### PROVIDED TEXT ###
Also, my point was not that anyone would feel better about their school, more so that if you are targeting the book to the widest possible market you need to give options that are more realistic for the vast population than just the Ivy League. I think she gave examples with which she or her friends were familiar. In a related vein, I could argue that my alma mater of Hillsdale College in Michigan was just as preppy and quite popular with the Grosse Pointe set who are referenced in the book, yet it's still not as well known as the schools mentioned in the book.

Finally, as to your point about a conservative resurgence. That may well be the case but I suppose its a question of chicken and egg. Does the political mood follow clothing styles or vice-versa? I guess we will have to wait and see. :icon_smile:

P.S. Should mention related to my earlier comment, I don't know that Hampden-Sydney was "the" preppiest college, just that it was quite preppy when my cousin attended - although he would fit well into the country styles mentioned as well.


----------



## D&S (Mar 29, 2009)

Bradford said:


> P.S. Should mention related to my earlier comment, I don't know that Hampden-Sydney was "the" preppiest college, just that it was quite preppy when my cousin attended - although he would fit well into the country styles mentioned as well.


Bradford - Didn't mean to attack your comment about Hampden-Sydney at all. I was referring to the claim made by the book itself - sorry if the distinction wasn't more clear.


----------



## mack11211 (Oct 14, 2004)

Mixed emotions about the new book.
###
EXERCISE A: In the forum thread about the preppy book, what college does the first poster name as their alma mater?
EXERCISE B: Edit the forum thread about the preppy book from "Finally, as to" up to and including "(Mar 29, 2009)", putting "brother" in place of "cousin".
EXERCISE C: Resume the forum thread about the preppy book from the point where it stops.
The lines after this come from a different source.
### AVAILABLE DATA ###
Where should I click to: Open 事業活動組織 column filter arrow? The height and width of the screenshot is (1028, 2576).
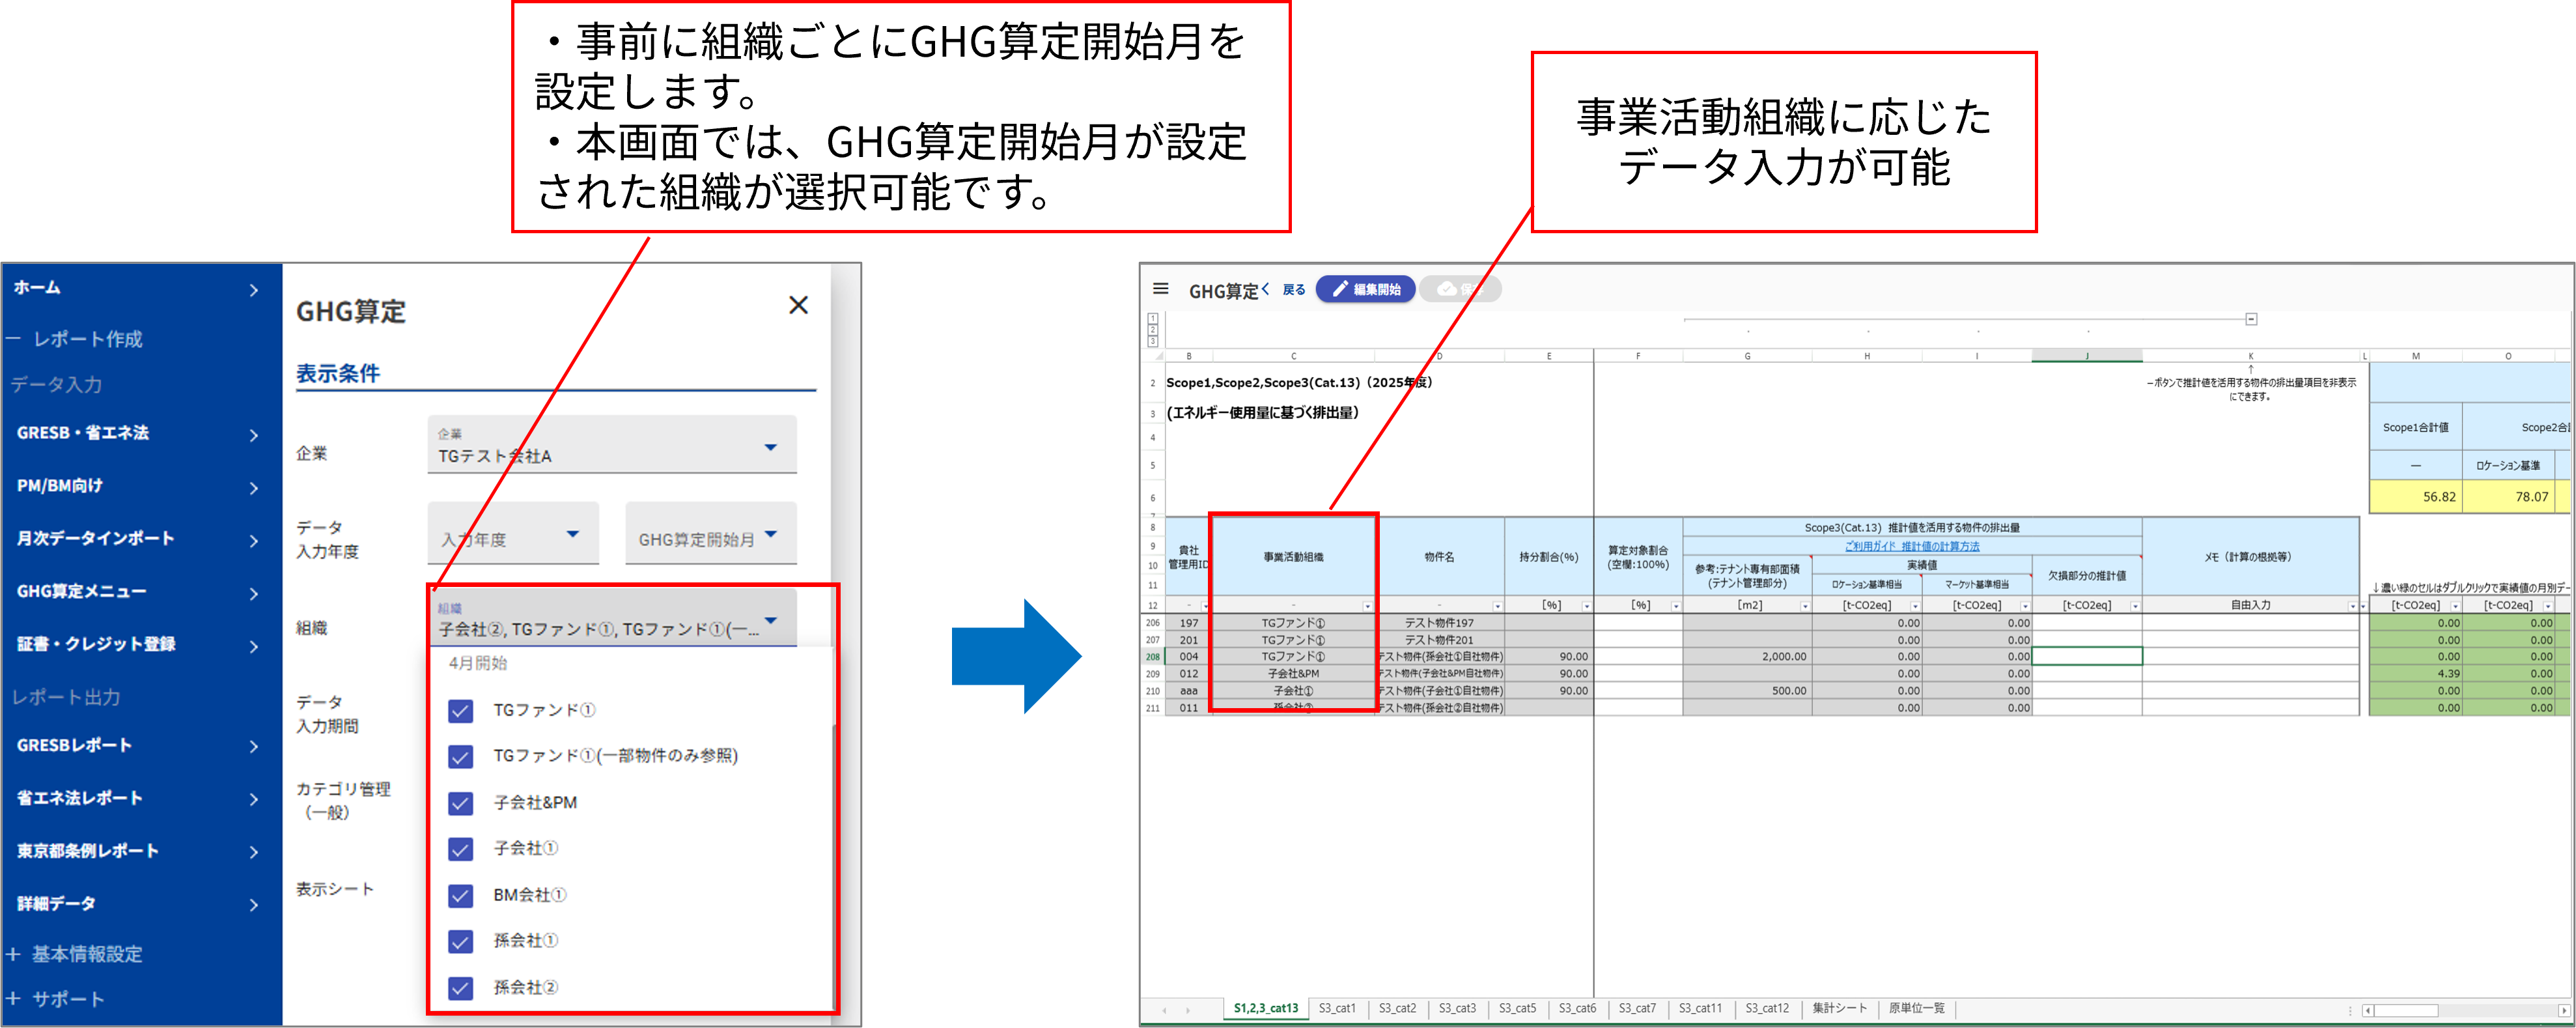[1367, 606]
###
EXPECTED OUTPUT A: Hillsdale College in Michigan.

EXPECTED OUTPUT B:
Finally, as to your point about a conservative resurgence. That may well be the case but I suppose its a question of chicken and egg. Does the political mood follow clothing styles or vice-versa? I guess we will have to wait and see. :icon_smile:

P.S. Should mention related to my earlier comment, I don't know that Hampden-Sydney was "the" preppiest college, just that it was quite preppy when my brother attended - although he would fit well into the country styles mentioned as well.


----------



## D&S (Mar 29, 2009)

EXPECTED OUTPUT C:
The OPH made a big impresion on me back in 1980. Of course it was a work of satire, but it was a good one because the authors knew what they were writing about.

Both co-authors knew the preppy family world but could stand outside of it. One a Jewish woman, the other a gay WASP.

I also suspect they acted like editors, and the OPH was almost a magazine in book form. The list of contributors was long.

Now Birnbach is back...with Kidd, who is foremost a designer. Reading the chapter headings of the new book mentions some contributor names I would want to read (Chris Buckley, for ex).

But even if the new book has more knowledge of mid-life, I doubt Birnbach and her squad will ever again be as merciless, or as funny.


----------



## Hobson (Mar 13, 2007)

What is interesting to note is that within a short time of the OPH's release, The Official Sloane Ranger Handbook came out. Many found it to be an intersting exercise to compare and contrast the two books. However, I don't think the latter every received the attention of the former.


----------



## Exquisite Decay (Dec 22, 2009)

philidor said:


> Does the OPH mention that faded clothes are a sign of experience (and thus status)?


This thread caused me to find my old copy and skim through it. Regarding the question above, the OPH does not specifically state that old and faded clothes have status but it is hinted at in several places. On page 120, at the end of a side bar on madras it states "Old madras takes on a lovely soft look and feel with many washings (the crux of the fabric's appeal to Preps)." Then on the following 2 pages under the ten underlying principles for fashion it mentions that clothes will be worn for 25 years plus, that clothes are built to last and will be worn until they fall apart.

If I recall correctly, Fussell, in _Class_, does specifically state that the higher up in status one is, the more status attached to old and faded clothes, among other factors on clothing.



mack11211 said:


> But even if the new book has more knowledge of mid-life, I doubt Birnbach and her squad will ever again be as merciless, or as funny.


I share your doubts. I also wonder how much knowledge and background of the OPH will be needed to understand the humor in this new book.


----------



## Hobson (Mar 13, 2007)

Old and worn has added appeal when the item has not been commercially available for a very long time. I particularly treasure items that I know I will never be able to replace, current incarnations are rarely as good.


----------



## Sir Cingle (Aug 22, 2009)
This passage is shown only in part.